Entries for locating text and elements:
━━━━
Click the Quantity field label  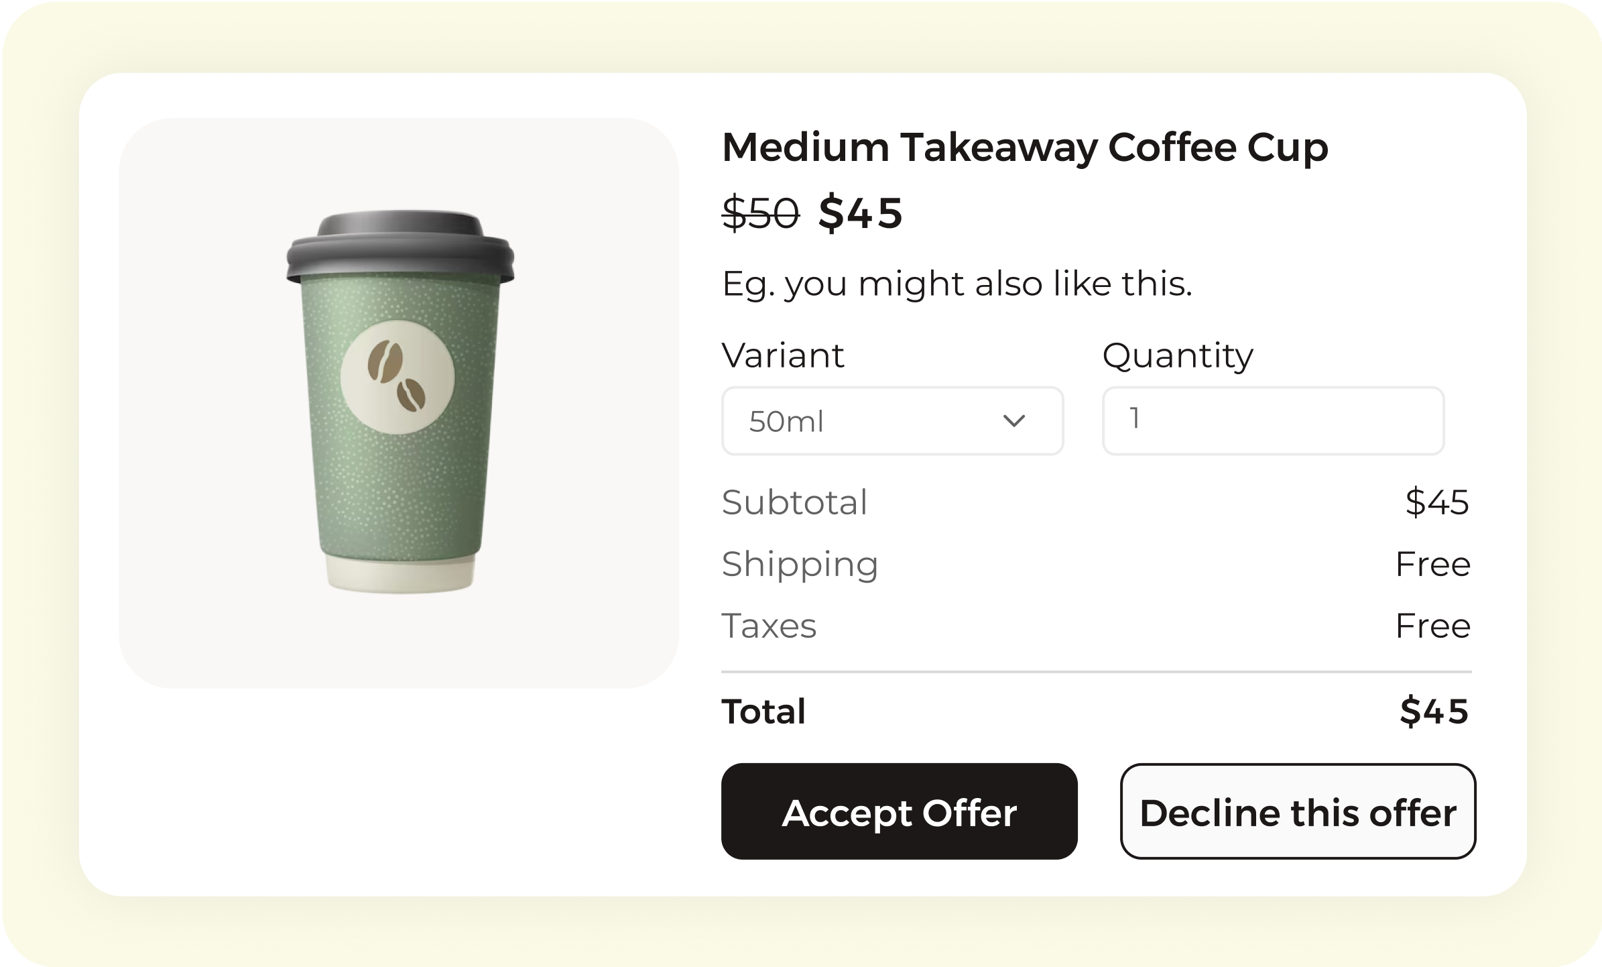1177,355
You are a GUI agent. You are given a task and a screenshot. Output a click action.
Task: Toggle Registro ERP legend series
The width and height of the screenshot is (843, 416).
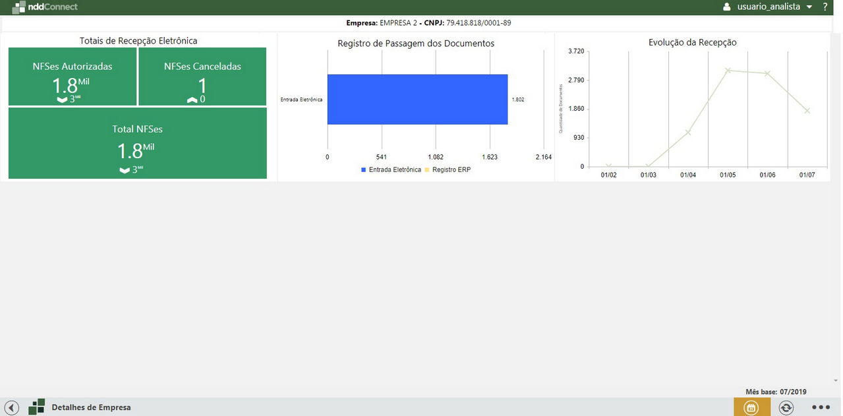(x=451, y=169)
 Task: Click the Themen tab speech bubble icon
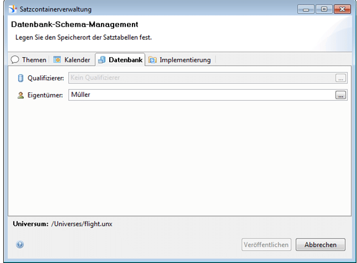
━━━━
What this task involves:
Reproduce verbatim the lines from the one containing "You are a GUI" through the end of the lines above, including both ends, and omit the pictures.

Complete response:
You are a GUI agent. You are given a task and a screenshot. Output a click action.
Task: Toggle Registro ERP legend series
The width and height of the screenshot is (843, 416).
(x=451, y=169)
 Task: Click the Themen tab speech bubble icon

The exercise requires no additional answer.